▶ PROBLEM DETAILS
Go line by line through the records below. Copy whichever lines contain the string "list".

+---+

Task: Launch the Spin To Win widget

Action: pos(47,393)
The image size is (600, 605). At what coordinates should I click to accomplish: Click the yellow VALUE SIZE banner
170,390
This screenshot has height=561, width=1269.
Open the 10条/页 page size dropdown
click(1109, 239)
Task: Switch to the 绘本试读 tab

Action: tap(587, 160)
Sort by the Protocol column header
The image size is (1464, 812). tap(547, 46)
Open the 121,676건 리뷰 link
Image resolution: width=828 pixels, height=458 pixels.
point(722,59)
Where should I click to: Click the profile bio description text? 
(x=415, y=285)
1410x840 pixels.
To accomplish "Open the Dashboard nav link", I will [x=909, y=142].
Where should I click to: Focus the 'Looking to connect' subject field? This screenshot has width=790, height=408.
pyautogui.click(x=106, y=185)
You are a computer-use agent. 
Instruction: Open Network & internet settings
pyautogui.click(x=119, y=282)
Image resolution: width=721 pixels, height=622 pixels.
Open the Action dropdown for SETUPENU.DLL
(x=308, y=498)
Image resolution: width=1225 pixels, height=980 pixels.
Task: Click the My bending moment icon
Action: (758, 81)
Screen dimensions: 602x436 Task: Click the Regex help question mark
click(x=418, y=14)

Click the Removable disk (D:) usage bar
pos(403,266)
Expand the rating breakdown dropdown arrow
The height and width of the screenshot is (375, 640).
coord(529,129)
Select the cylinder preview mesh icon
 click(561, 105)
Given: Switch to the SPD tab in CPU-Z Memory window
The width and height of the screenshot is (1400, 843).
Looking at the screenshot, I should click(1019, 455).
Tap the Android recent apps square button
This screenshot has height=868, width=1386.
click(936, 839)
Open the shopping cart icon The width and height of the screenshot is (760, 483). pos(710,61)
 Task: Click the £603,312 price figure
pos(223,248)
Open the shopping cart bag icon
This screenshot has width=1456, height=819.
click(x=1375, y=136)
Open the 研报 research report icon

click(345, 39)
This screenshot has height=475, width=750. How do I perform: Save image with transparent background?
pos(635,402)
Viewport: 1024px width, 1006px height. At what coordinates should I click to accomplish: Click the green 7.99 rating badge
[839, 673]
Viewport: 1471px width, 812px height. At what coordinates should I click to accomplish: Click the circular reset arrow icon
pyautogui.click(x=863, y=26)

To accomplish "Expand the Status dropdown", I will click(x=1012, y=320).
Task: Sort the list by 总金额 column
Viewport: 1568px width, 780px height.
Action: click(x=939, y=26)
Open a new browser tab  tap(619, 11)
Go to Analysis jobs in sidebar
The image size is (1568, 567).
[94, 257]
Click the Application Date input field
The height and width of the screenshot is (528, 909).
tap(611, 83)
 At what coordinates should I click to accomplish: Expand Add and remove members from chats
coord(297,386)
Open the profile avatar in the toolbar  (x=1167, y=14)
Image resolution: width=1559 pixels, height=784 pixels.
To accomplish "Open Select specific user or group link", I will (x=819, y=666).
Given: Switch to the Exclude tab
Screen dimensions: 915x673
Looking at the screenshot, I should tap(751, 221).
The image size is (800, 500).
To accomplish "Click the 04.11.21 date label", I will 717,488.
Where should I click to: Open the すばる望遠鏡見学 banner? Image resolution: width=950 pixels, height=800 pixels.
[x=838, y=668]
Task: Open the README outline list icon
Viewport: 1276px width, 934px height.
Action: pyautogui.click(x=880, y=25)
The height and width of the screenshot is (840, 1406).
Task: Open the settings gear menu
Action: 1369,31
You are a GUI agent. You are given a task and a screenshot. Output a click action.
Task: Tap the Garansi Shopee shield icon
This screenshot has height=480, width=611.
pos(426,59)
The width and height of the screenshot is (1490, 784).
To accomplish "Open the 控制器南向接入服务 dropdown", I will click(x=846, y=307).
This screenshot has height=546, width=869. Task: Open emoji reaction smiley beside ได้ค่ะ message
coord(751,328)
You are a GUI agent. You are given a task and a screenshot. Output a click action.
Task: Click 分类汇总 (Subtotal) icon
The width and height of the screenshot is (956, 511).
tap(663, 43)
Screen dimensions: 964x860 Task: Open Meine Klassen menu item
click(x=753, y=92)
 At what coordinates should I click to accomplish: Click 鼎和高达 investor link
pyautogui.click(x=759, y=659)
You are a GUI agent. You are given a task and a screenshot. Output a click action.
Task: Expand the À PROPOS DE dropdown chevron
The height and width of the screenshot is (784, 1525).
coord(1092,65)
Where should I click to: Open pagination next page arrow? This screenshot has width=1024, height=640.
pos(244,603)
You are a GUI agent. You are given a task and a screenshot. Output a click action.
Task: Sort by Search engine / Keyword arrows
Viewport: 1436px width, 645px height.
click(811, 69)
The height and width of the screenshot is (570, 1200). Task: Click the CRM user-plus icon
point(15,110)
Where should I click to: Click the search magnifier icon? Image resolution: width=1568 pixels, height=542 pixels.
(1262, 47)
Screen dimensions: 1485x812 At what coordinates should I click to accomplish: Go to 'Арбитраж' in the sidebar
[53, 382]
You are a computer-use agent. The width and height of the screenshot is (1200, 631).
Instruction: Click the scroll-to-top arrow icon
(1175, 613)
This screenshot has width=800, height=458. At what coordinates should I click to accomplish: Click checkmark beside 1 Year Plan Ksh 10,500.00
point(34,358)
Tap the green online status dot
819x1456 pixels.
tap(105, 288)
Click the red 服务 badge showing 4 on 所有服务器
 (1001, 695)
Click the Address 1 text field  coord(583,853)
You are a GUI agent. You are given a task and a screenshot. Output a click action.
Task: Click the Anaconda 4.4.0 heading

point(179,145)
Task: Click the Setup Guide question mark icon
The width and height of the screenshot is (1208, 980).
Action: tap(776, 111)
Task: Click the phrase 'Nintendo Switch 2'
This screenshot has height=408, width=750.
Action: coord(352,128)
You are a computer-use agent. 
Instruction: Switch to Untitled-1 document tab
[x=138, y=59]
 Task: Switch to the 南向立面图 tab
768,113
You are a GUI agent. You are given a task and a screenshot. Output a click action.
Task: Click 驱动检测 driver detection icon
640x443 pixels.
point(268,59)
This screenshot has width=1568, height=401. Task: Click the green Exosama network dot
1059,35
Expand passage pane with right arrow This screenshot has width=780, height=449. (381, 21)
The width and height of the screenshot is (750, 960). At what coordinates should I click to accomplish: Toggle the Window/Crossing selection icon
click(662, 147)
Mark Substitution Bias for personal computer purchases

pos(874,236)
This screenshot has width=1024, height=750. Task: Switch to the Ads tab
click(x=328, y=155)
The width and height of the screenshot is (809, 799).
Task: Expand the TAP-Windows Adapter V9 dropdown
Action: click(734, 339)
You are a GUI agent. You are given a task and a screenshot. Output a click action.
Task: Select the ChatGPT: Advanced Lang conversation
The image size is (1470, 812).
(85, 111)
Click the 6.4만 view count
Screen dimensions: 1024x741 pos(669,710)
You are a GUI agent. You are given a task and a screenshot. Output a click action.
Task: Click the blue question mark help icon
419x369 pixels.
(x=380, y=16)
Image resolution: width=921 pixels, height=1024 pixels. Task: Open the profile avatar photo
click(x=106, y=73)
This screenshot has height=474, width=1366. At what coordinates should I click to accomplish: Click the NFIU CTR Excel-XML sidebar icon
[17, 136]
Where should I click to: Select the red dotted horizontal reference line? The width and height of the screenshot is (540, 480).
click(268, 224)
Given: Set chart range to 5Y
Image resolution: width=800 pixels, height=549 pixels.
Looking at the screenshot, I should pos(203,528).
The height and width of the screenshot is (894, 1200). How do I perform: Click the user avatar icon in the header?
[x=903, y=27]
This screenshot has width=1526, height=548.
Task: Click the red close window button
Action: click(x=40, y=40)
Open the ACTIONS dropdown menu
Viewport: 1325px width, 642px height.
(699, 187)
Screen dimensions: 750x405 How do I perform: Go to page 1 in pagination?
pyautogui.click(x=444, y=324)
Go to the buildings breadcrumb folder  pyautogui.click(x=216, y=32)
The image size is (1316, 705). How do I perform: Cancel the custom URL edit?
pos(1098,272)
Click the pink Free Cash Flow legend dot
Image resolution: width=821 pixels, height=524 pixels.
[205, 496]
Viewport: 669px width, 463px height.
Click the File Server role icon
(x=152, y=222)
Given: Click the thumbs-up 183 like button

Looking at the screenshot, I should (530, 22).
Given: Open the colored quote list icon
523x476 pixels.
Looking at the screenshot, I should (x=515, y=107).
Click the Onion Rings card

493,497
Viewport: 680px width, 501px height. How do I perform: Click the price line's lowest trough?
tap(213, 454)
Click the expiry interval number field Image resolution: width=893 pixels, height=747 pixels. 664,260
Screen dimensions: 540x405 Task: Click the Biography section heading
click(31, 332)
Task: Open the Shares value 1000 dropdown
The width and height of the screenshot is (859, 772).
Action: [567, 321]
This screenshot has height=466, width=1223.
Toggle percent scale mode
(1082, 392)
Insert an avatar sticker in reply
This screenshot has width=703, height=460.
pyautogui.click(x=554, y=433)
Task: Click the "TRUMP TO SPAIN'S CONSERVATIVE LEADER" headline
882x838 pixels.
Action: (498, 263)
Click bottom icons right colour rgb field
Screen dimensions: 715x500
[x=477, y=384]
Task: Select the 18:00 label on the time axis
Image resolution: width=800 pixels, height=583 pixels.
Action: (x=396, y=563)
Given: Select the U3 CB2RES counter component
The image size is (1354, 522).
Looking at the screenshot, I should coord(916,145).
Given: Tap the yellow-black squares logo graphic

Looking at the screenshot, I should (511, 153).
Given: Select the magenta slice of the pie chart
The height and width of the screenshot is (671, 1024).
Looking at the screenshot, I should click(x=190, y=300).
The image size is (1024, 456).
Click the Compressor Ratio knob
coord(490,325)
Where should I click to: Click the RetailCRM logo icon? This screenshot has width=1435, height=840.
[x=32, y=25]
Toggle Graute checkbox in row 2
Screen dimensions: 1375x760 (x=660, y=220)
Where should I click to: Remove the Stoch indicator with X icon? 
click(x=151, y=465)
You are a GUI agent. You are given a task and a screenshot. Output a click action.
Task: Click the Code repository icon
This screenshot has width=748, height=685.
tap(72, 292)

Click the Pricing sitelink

+---+

▶ SOLUTION
Task: Sort the list by 总金额 column
Task: Open the README outline list icon
Given: Open the colored quote list icon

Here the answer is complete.